The novel spans the globe. The author even finds an excuse to have an interview down in Antarctica. It runs mostly chronologically through the disaster, but does a reasonable job of mixing in action elements throughout. It is all laid out in an entirely reasonable mumbo-jumbo deadpan fashion that makes it all seem so reasonable.
Issues of preparation, and post-collapse skills are discussed at length. The ability to act under pressure is also highlighted at many points. Preparation without determination does not get you very far. So for a zombie novel, it has an unusual amount of "realism" to it. Although most governments collapse, a few isolated areas do reasonably well. Cuba, who to some extent has already collapsed with the ending of the Soviet oil subsidy, manages to do pretty well. North Korea seems to have messed up seriously.
There is a fair amount of political polemics mixed within the various interviews. As the book gets to the recovery stages, a bit of triumphalism starts to creep in. The neo-new deal patrician bureaucrat (narrated by Alan Alda in the audio book) is so smug as to be nauseating. That the author also finds something useful for an heroic Hollywood-producer type (propaganda) I guess is to be expected if he doesn't want to be disowned by his parents.
Did I like it? Truthfully, I was disappointed. For a classic of the new zombie genre, I was expecting better. It starts out well enough, but there is an odd bit of triumphalism in the novel, and not a ton of fear. That the novel is written as a "history" takes out a lot of the suspense of who survives. Still it has enough good moments, that I would give it a qualified recommendation.
We now come to our two descriptive (not qualitative) ratings: 1 to 7 with 4 the mid-point and 7 high. Realism does not include the cause of the collapse or apocalypse, but is otherwise an assessment of how close to today's world is the setting. Could you imagine your friends, or families living through the situation. Readability is not literary merits, but literally how quick and painless of a read.
As zombie novels go, it is relatively realistic. A lot of the military style combat portions are of so-so plausibility, but that is a rather common failing. The author greatly underestimates the deadliness of modern firepower, and seems not to realize how much more powerful modern conventional munitions are over their WW2 predecessors. As I have noted, previously, zombies, because of their continuing effect on the narrative, are one of the catastrophic causes that I will de-rate for. So we will call it a six.

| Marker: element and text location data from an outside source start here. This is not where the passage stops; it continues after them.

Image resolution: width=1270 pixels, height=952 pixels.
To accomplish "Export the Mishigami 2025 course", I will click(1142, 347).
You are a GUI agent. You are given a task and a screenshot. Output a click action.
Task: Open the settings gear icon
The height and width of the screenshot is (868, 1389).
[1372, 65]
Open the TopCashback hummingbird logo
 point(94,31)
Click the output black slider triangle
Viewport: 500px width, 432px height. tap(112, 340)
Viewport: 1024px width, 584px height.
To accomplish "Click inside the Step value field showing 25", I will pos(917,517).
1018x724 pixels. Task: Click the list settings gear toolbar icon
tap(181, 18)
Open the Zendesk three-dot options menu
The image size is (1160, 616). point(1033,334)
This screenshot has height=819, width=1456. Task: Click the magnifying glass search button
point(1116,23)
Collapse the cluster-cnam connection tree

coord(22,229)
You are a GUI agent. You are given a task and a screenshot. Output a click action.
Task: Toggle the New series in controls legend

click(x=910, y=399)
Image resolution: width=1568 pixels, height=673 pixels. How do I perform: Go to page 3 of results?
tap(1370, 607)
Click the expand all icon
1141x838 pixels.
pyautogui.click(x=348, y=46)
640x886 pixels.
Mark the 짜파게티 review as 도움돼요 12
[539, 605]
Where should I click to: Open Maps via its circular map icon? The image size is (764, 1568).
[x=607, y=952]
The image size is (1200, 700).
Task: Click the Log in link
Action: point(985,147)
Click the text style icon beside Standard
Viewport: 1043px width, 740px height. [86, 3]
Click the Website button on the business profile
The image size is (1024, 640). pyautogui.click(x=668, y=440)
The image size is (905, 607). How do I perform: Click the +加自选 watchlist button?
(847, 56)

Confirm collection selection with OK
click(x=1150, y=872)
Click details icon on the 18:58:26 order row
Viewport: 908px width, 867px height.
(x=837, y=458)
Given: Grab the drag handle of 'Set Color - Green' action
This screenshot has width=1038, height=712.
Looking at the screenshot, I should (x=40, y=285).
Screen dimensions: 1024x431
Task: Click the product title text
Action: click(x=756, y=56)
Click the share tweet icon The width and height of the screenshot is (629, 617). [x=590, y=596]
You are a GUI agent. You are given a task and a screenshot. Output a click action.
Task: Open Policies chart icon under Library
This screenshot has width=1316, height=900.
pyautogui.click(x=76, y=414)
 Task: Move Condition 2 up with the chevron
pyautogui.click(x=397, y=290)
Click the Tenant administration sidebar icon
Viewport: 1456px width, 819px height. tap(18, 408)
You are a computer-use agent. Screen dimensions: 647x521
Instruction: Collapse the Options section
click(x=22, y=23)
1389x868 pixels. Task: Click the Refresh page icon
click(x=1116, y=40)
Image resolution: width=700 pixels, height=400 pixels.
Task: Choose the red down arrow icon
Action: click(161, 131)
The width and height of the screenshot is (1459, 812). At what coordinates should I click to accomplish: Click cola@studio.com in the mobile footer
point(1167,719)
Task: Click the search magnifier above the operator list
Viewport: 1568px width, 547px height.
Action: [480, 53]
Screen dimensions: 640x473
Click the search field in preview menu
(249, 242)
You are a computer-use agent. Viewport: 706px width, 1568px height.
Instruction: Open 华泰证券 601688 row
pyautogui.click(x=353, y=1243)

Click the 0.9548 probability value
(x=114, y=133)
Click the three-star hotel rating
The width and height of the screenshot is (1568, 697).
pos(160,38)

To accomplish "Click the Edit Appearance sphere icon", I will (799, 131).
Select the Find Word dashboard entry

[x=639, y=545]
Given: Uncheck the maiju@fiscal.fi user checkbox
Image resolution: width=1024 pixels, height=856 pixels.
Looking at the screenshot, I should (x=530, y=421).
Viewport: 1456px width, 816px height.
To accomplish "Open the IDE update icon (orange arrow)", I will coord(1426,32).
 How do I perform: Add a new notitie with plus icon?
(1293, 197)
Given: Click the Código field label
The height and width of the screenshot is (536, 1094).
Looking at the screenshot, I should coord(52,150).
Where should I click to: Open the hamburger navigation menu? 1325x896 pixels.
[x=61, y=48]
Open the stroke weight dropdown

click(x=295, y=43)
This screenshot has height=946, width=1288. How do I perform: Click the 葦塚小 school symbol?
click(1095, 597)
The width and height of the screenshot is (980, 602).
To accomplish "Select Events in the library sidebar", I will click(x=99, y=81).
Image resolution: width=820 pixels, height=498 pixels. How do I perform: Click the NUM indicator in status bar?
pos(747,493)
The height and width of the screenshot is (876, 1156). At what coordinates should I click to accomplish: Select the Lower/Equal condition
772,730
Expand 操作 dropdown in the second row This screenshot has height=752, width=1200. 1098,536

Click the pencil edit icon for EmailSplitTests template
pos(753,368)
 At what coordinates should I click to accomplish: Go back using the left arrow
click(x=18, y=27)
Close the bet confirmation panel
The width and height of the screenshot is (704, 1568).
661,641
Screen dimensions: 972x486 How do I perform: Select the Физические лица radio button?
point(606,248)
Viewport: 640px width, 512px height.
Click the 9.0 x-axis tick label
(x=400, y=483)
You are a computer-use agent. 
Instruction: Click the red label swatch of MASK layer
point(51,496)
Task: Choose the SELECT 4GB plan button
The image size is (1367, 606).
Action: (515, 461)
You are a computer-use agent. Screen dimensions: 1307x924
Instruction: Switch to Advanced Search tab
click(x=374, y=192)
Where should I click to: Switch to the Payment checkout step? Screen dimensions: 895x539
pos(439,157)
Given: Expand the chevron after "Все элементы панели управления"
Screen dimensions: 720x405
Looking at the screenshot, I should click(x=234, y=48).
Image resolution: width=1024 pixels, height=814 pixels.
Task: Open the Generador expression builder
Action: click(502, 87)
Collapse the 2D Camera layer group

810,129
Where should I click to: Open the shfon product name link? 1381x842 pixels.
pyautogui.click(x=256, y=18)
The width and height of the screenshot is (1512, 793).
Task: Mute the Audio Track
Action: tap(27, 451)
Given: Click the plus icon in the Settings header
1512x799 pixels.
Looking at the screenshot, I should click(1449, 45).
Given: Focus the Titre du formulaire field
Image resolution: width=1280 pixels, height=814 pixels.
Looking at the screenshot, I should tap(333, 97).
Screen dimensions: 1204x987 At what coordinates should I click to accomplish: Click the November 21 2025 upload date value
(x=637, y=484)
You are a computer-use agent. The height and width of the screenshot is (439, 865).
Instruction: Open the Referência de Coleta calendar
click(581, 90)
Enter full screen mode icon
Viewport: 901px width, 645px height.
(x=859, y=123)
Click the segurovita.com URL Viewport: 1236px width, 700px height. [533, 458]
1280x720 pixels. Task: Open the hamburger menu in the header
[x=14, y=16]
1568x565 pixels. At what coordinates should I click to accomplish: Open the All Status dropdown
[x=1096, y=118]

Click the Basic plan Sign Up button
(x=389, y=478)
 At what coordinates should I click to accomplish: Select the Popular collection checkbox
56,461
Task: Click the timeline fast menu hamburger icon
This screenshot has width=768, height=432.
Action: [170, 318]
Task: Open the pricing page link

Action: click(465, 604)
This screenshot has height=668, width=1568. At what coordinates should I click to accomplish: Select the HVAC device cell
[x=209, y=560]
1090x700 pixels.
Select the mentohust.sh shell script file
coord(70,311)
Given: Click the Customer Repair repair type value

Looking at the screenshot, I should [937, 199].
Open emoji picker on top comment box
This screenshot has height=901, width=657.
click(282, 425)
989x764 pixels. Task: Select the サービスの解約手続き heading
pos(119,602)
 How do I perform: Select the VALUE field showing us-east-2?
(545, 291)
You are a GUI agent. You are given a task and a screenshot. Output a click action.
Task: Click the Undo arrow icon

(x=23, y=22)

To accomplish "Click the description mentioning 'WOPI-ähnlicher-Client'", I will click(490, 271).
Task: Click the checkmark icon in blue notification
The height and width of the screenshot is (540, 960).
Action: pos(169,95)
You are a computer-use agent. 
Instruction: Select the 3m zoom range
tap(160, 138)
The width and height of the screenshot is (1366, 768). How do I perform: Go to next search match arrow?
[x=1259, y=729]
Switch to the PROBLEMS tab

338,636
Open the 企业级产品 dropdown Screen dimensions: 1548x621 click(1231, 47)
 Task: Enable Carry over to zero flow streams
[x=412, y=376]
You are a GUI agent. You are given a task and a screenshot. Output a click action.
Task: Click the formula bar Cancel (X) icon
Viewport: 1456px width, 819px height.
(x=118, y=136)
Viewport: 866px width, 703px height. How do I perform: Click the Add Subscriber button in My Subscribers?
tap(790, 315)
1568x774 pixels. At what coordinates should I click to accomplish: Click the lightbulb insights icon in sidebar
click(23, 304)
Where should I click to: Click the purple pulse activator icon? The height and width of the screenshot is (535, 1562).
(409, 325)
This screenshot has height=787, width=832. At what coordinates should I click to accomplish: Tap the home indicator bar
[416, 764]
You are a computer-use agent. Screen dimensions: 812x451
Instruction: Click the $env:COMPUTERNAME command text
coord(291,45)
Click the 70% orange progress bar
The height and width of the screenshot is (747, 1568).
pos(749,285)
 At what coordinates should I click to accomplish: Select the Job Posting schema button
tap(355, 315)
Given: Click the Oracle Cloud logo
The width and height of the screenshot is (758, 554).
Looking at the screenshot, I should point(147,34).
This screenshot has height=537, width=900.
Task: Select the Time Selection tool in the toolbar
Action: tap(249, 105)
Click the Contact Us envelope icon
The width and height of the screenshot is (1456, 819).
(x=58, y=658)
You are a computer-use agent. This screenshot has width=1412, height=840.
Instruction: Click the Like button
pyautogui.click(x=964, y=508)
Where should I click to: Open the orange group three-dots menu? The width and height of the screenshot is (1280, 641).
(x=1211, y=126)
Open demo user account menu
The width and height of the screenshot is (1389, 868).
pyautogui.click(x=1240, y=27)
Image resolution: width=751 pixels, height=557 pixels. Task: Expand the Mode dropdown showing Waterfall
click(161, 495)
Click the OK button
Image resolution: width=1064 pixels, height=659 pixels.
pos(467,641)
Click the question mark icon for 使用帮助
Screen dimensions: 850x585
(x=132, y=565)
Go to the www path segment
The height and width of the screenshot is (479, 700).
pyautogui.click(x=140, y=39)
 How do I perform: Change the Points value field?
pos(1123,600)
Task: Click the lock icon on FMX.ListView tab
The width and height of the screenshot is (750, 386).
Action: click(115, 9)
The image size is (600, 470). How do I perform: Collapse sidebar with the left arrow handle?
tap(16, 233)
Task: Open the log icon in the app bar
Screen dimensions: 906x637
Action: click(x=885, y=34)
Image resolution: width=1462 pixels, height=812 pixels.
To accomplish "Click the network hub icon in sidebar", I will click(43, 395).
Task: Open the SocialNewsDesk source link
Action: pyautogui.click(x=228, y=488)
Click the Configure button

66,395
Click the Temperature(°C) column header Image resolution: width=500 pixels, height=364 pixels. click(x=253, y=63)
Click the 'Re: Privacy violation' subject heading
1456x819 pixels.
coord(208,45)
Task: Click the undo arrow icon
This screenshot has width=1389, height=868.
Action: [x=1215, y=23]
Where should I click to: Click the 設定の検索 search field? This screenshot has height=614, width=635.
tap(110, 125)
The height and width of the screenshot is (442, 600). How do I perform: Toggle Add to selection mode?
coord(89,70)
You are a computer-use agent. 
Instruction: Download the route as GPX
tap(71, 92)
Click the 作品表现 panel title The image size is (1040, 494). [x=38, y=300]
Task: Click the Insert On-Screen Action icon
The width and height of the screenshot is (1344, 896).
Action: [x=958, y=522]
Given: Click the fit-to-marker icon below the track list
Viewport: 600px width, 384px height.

Readability was pretty high until the half way point. It simply went on too long. Some of the storylines were of limited usefulness, and a bit of trimming could have been done. The original audio book recognized this and edited out some of them; I was listening to the full length version. To much naval gazing, and issues of unreliable view points, make it a little less than a straight forward read. It is a 4.